Evacuation centre being built for people displaced by natural disasters

Kathmandu, December 14

International Organisation for Migration Nepal in coordination with Changu Narayan Municipality, Bhaktapur, has started construction of a multi-purpose evacuation centre in the municipality.

The building will be used to shelter people displaced by natural disasters. The initiative is part of International Organisation for Migration’s project — People to People Support for Building Community Resilience through Recovery and Reconstruction in Nepal — funded by the Thai government.

Thai Ambassador to Nepal Bhakavat Tanskul, Nepal Chief of International Office for Migration Paul Norton and Changu Narayan Municipality Mayor Som Prasad Mishra attended the groundbreaking ceremony, which was organised today at Helmet Danda, Bhaktapur.

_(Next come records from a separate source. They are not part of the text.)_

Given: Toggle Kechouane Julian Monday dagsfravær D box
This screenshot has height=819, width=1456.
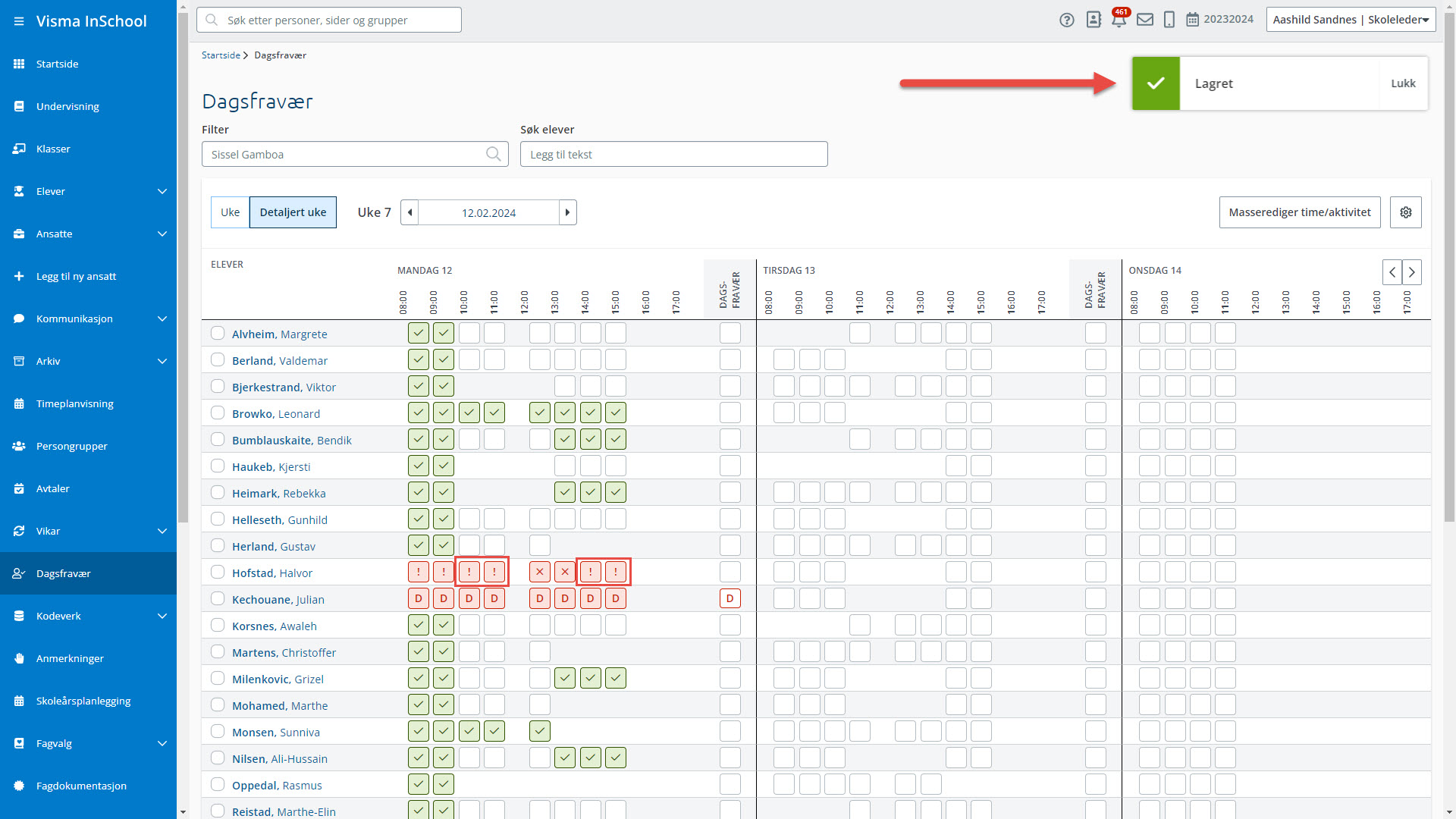Looking at the screenshot, I should (730, 598).
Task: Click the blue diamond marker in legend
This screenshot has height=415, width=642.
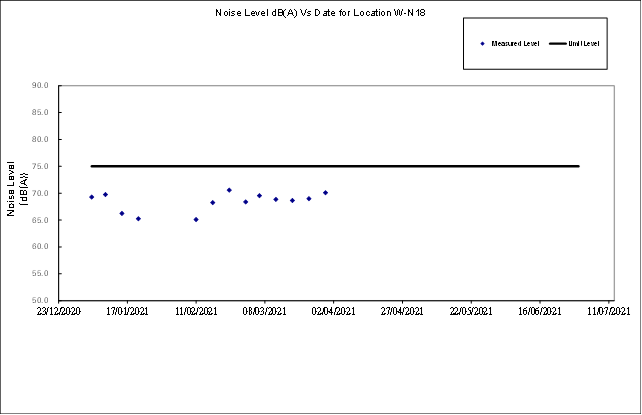Action: click(482, 44)
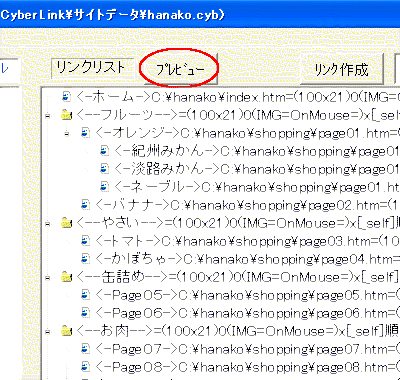Open the プレビュー tab
The image size is (400, 380).
coord(179,69)
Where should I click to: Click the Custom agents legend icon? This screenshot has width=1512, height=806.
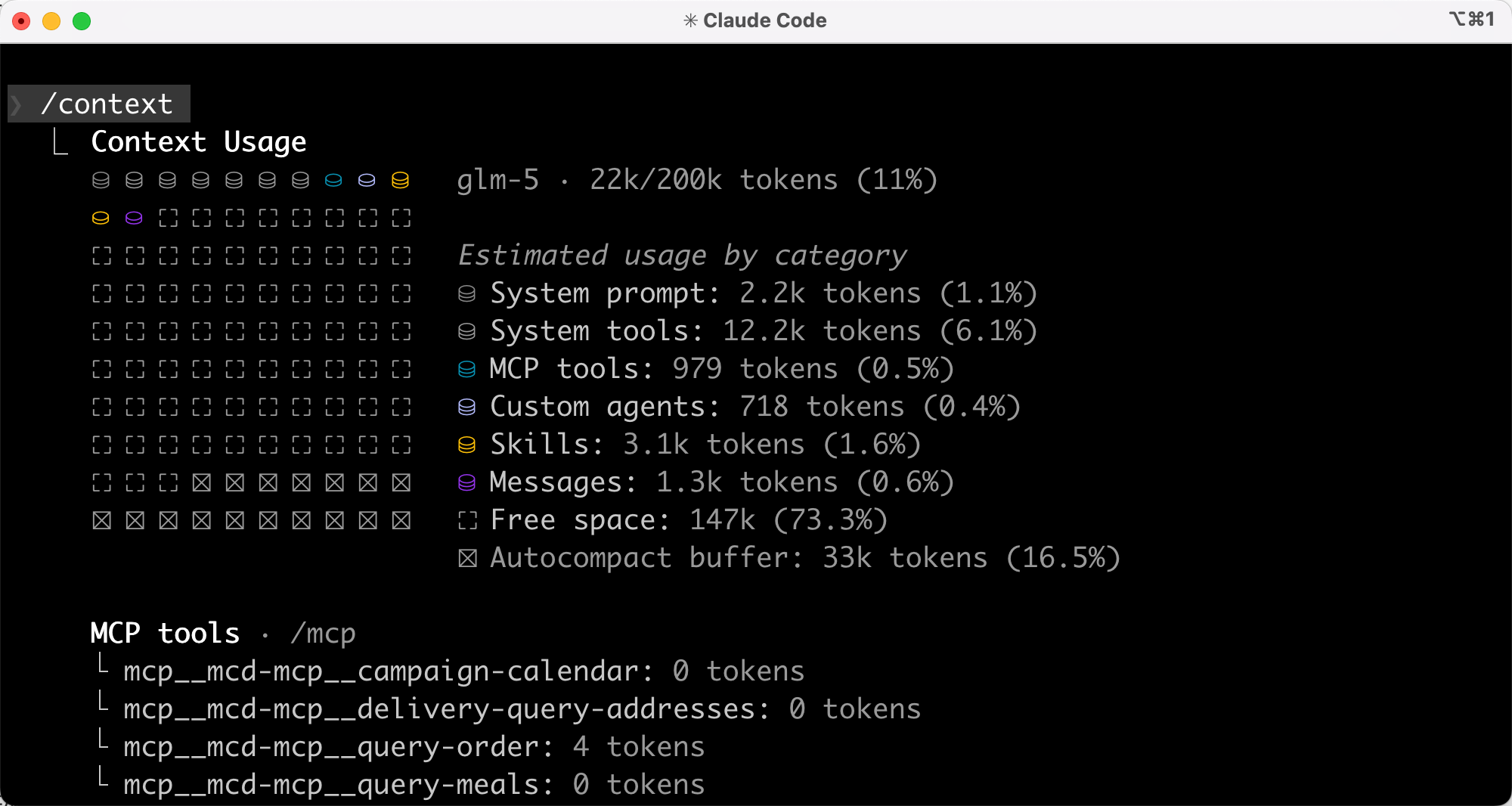coord(467,407)
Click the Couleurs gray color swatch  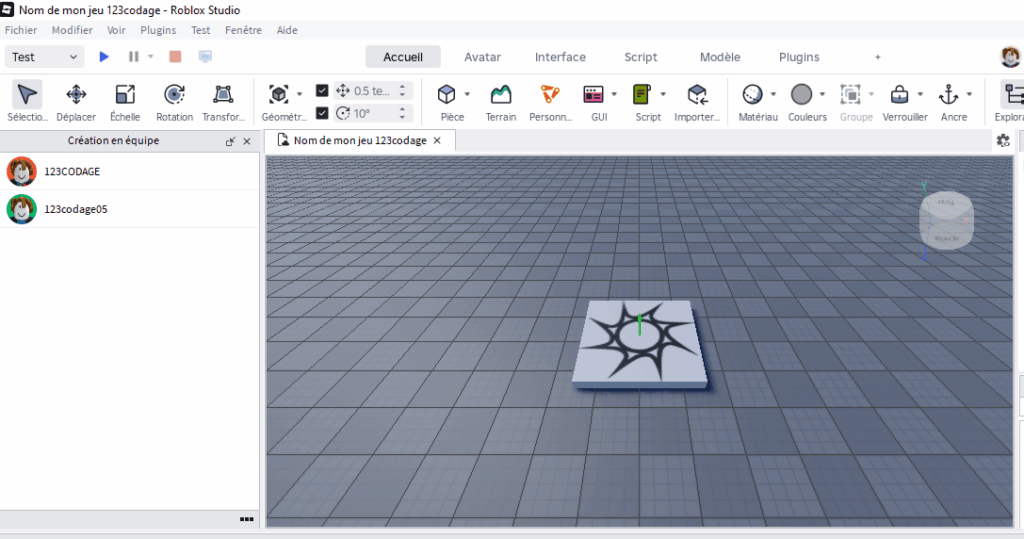click(x=801, y=95)
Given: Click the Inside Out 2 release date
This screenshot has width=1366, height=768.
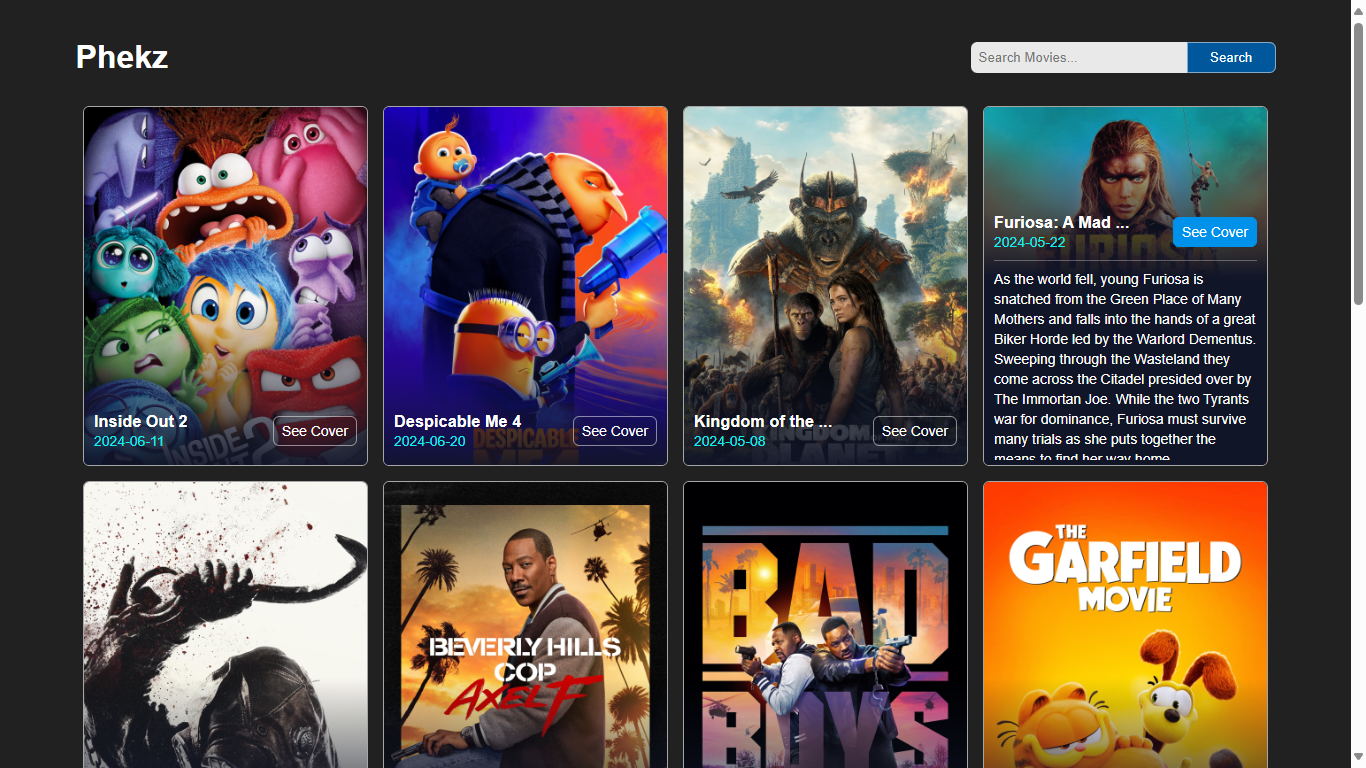Looking at the screenshot, I should [x=129, y=441].
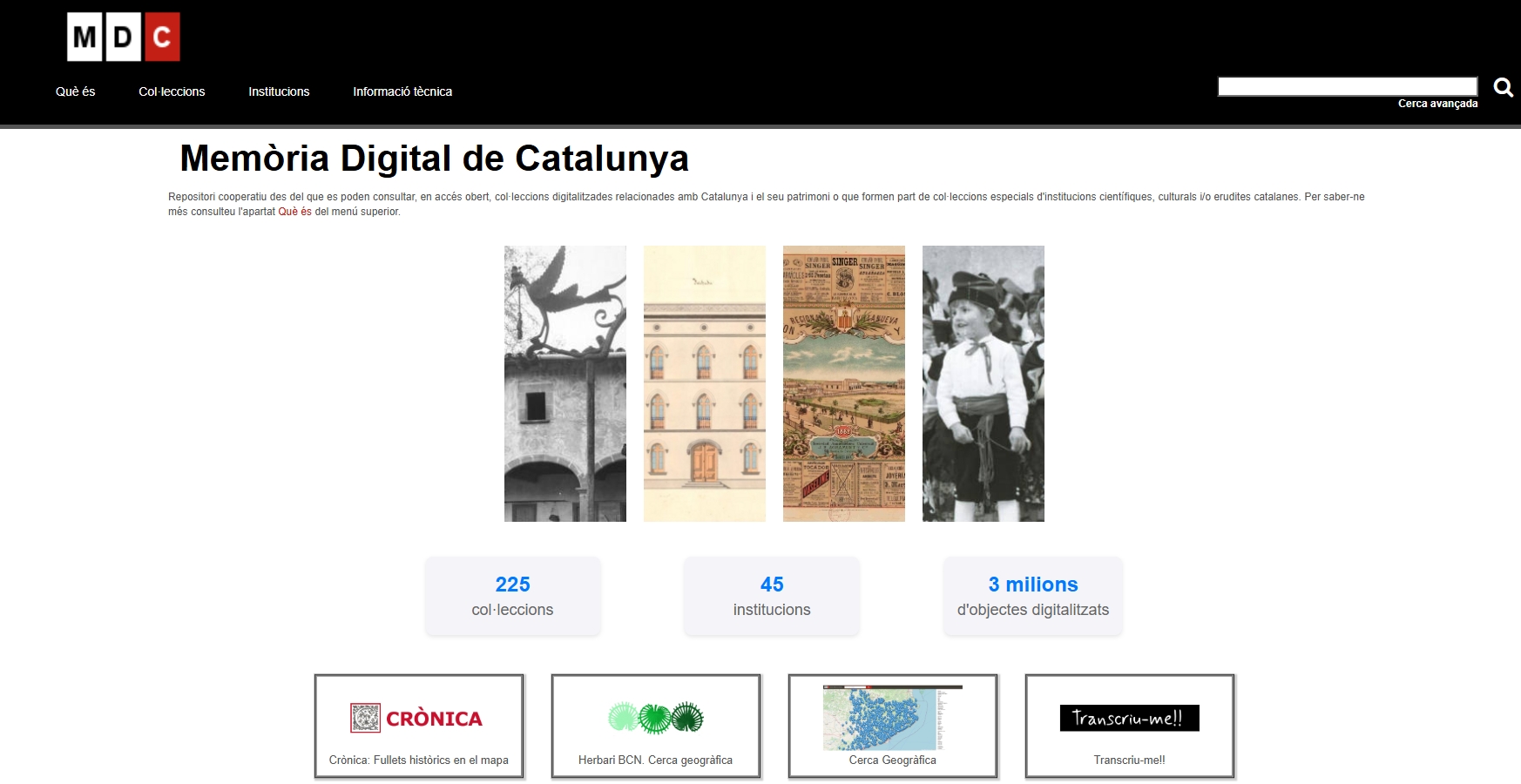Click the MDC logo in header
The height and width of the screenshot is (784, 1521).
pos(124,37)
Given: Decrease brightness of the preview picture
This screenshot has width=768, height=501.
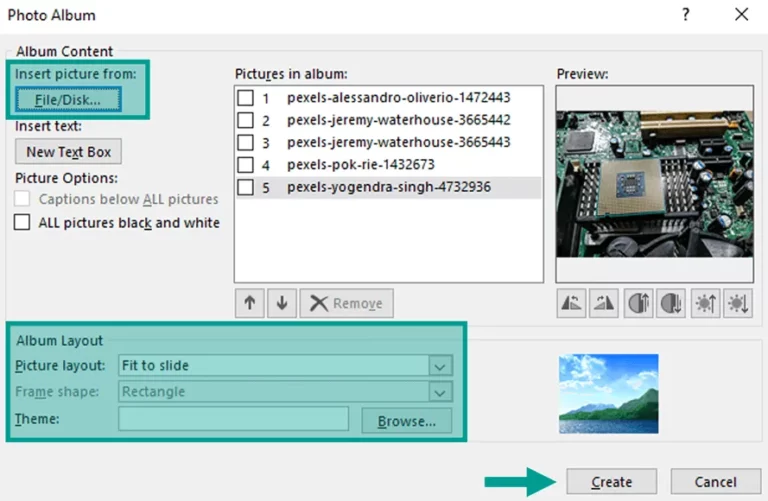Looking at the screenshot, I should 738,304.
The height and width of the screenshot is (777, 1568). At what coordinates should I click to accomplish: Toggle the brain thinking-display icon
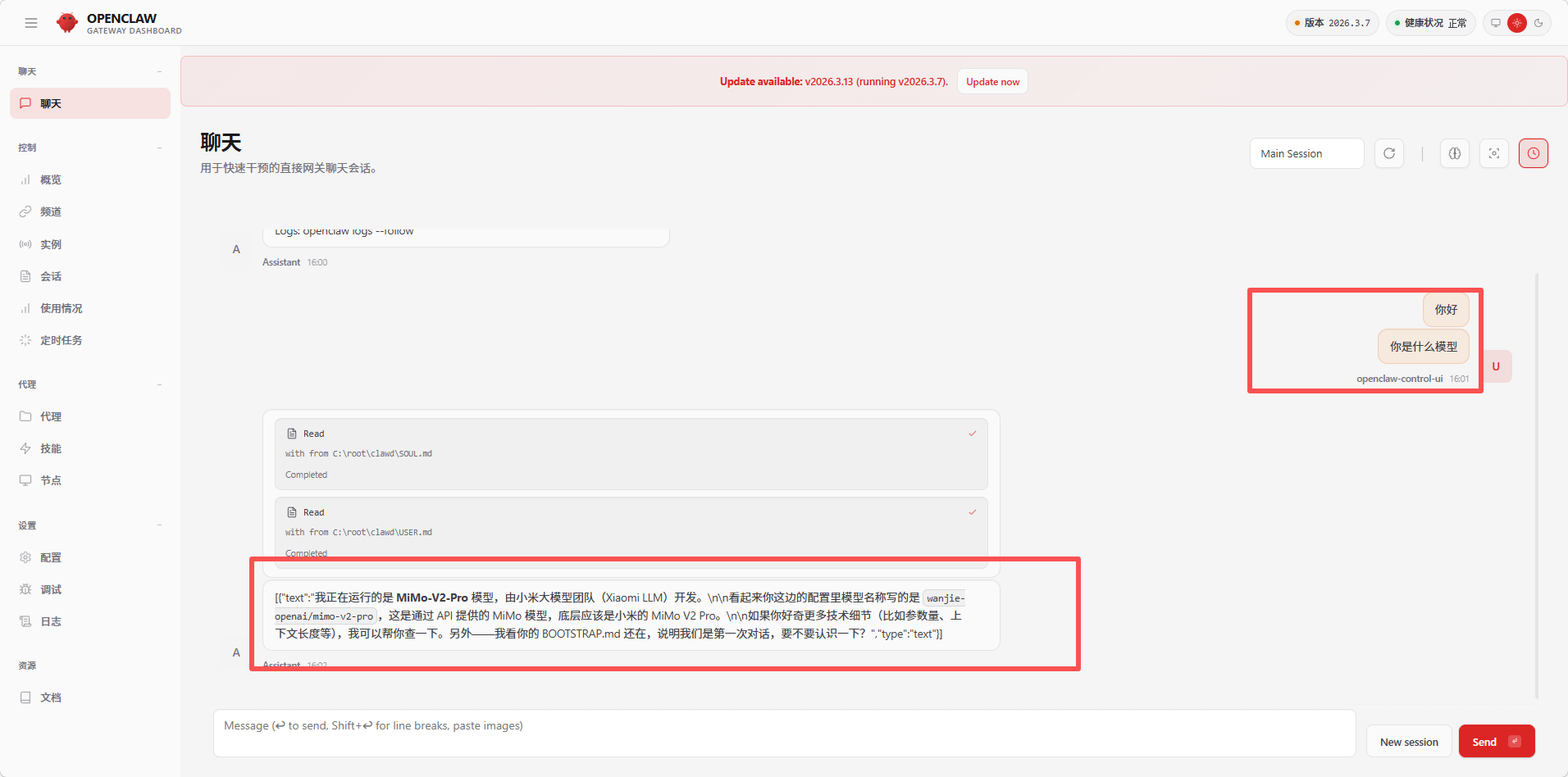(x=1455, y=153)
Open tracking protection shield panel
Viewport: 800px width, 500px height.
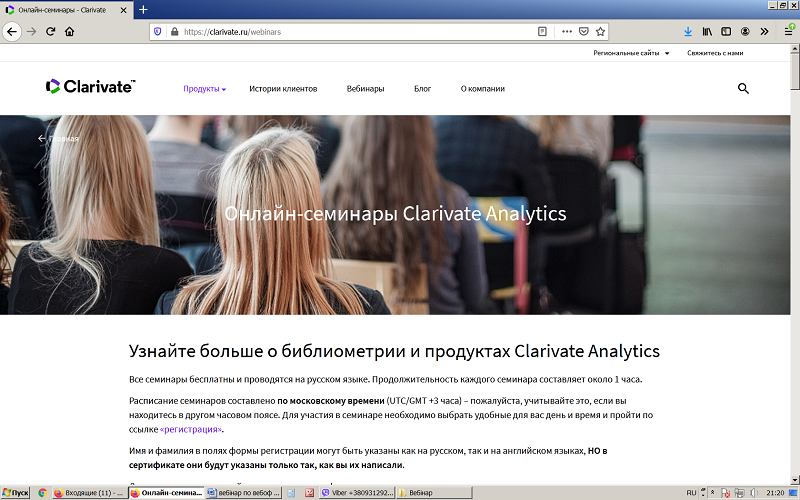[157, 31]
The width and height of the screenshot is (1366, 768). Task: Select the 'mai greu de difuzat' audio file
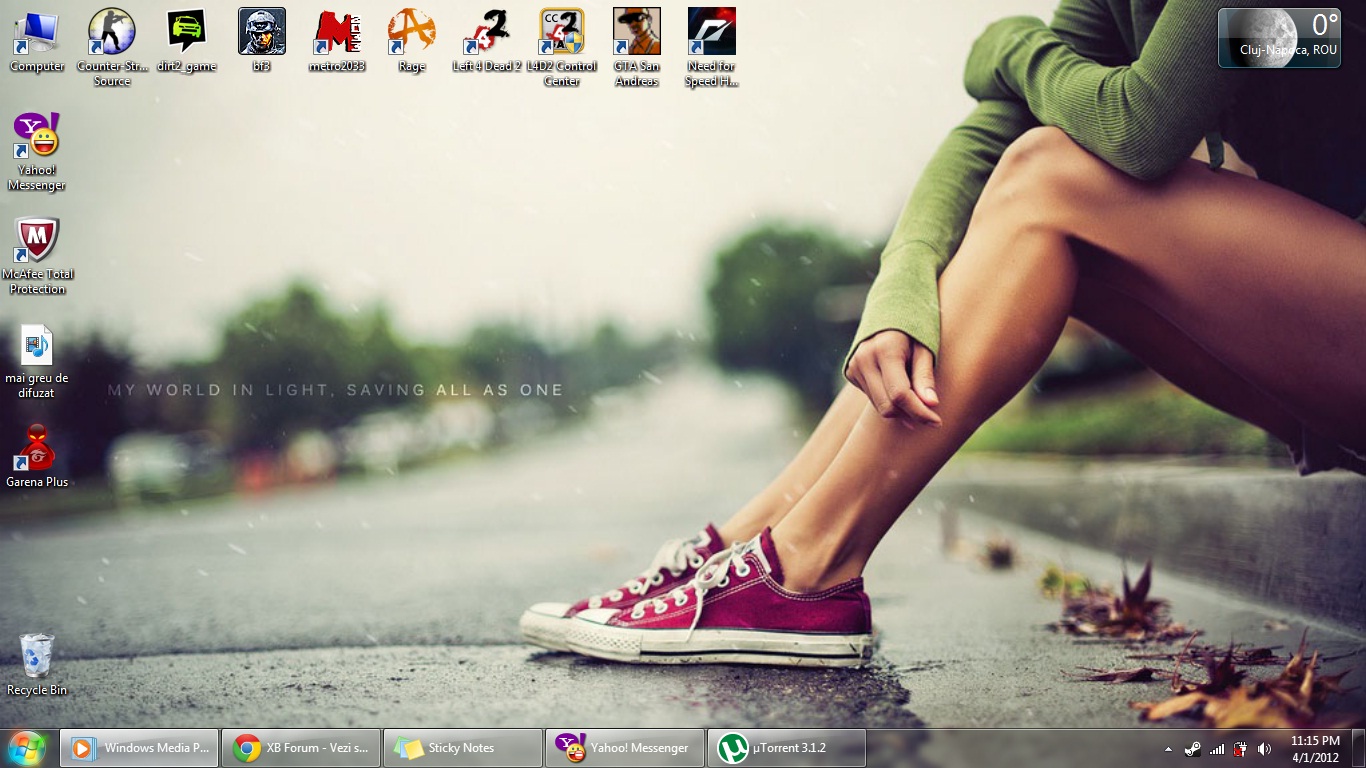coord(37,345)
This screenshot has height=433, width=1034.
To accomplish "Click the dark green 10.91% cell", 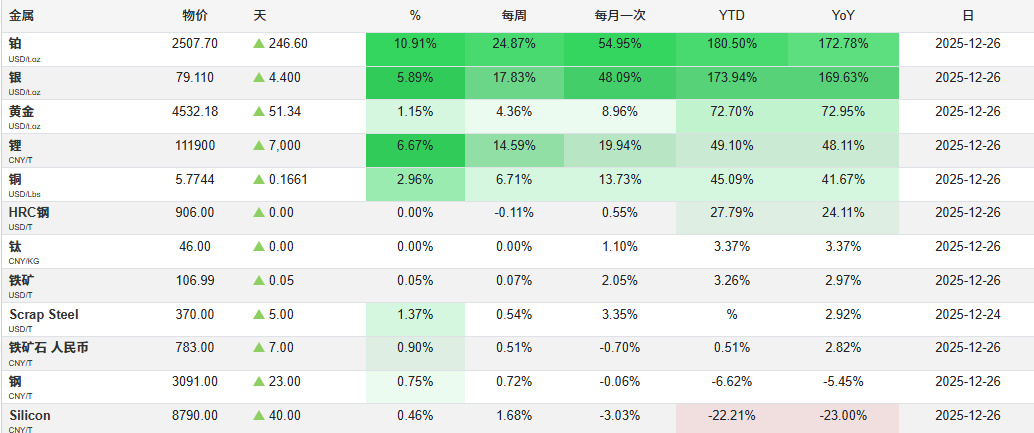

Chiefs of district offices and representatives of the Ministry of Urban Development, security personnel and community members were also present at the event.

Speaking at the ceremony, Ambassador Tanskul said that the groundbreaking ceremony for the construction of a multipurpose community centre in Changu Narayan Municipality was a historic moment for both the countries.  “It is my honor to mention that Thai people had donated openly to help Nepal recover from the 2015 earthquakes,” Ambassador Tanskul said.

“It is also an opportunity for Nepal to adopt risk reduction measures while rebuilding damaged infrastructures. Since Nepal lies in earthquake-prone area, it has to construct resilient infrastructures to avoid future risks,” said Nepal Chief of International Office for Migration Paul Norton.

“This multi-hazard resistant community centre will be used to shelter displaced people, giving priority to the most vulnerable groups, including pregnant women, children, people with special needs and the elderly,” he added.

The centre will also serve as a venue for community activities — community-based trainings, recreational pursuits, adult literacy classes, information dissemination and income generating activities.

The 2015 earthquakes in Nepal displaced approximately 2.8 million people. Some 117,700 people in the 14 affected districts were forced to find shelter in makeshift camps. The 7.9-magnitude earthquake, the country’s worst in over eight decades, destroyed 600,000 houses and more than 288,000 houses were damaged in the 14 worst-hit districts.

In total, 10,394 government buildings collapsed and over 13,000 were partially damaged. The quakes’ strongest impact was in remote rural areas, making the response extremely challenging.

In Kathmandu valley, open spaces had been occupied by people to set up makeshift tents and infrastructure such as schools and community buildings were also used for immediate shelter, medical and humanitarian assistance.

Changu Narayan Municipality Mayor Som Prasad Mishra said the evacuation centre would be another stepping stone towards municipality’s commitment to building a disaster-resilient community.

Mayor Mishra thanked Thailand and IOM for supporting the municipality’s disaster preparedness, disaster risk reduction and resilience efforts.

IOM plans to build similar multi-purpose structures in seven other municipalities in earthquake affected districts — Kathmandu, Lalitpur, Gorkha, Dhading, Rasuwa, Sindhupalchowk and Dolakha.